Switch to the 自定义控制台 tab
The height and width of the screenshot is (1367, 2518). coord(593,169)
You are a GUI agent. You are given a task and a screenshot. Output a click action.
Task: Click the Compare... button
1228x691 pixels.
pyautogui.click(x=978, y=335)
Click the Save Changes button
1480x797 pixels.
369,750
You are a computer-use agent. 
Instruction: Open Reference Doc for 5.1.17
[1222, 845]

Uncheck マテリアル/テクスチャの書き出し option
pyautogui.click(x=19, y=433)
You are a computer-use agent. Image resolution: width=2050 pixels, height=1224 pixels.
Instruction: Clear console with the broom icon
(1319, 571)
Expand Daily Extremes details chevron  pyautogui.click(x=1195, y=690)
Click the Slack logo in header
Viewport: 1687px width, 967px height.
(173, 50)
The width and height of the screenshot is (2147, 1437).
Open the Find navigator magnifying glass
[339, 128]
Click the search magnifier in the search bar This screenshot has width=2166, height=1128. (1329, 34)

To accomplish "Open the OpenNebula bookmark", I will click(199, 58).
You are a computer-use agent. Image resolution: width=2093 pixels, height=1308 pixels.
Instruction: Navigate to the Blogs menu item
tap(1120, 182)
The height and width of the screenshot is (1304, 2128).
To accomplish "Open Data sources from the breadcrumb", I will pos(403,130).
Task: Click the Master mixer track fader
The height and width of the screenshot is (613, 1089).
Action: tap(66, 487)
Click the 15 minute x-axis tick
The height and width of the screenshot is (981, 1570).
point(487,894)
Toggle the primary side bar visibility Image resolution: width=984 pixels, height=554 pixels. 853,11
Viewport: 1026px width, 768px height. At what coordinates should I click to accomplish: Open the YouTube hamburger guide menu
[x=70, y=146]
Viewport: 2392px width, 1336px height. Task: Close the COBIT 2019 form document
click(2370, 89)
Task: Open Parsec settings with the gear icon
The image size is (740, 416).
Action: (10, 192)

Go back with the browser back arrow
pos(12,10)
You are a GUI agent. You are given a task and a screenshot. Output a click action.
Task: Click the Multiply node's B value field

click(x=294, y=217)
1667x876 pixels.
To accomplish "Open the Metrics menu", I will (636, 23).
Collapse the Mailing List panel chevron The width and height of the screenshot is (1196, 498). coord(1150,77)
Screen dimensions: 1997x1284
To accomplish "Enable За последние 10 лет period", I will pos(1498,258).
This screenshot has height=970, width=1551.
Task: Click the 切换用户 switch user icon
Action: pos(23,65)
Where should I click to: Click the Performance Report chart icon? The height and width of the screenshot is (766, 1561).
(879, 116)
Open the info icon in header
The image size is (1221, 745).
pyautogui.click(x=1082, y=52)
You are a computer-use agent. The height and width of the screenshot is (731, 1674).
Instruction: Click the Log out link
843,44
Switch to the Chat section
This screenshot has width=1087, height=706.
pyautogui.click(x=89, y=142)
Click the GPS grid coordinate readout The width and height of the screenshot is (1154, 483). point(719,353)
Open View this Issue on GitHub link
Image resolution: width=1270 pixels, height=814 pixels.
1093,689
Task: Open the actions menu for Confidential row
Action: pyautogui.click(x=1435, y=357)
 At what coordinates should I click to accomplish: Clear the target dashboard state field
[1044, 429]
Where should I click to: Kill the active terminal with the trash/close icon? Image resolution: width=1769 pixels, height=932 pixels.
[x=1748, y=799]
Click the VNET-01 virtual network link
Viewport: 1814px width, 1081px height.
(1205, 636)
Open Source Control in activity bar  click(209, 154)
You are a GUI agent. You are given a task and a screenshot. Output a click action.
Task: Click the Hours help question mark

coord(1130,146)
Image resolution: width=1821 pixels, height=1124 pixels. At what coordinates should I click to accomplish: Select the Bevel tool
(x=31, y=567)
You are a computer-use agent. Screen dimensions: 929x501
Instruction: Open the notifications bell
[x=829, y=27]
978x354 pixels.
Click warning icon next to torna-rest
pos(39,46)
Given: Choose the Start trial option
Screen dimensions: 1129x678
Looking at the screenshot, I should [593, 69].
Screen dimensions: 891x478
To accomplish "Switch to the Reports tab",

Your assignment:
Note each line of the material holding "agent" and copy it out.

Task output:
You are a GUI agent. You are given a task and a screenshot. Output a click action.
You are a computer-use agent. 
You are a computer-use agent. Image resolution: width=2050 pixels, height=1224 pixels.
You are a computer-use agent. Image resolution: width=2093 pixels, height=1308 pixels.
You are a GUI agent. You are given a task and a screenshot. Output a click action.
You are a computer-use agent. The height and width of the screenshot is (731, 1674).
You are a GUI agent. You are given a task and a screenshot. Output a click action.
You are a computer-use agent. Screen dimensions: 929x501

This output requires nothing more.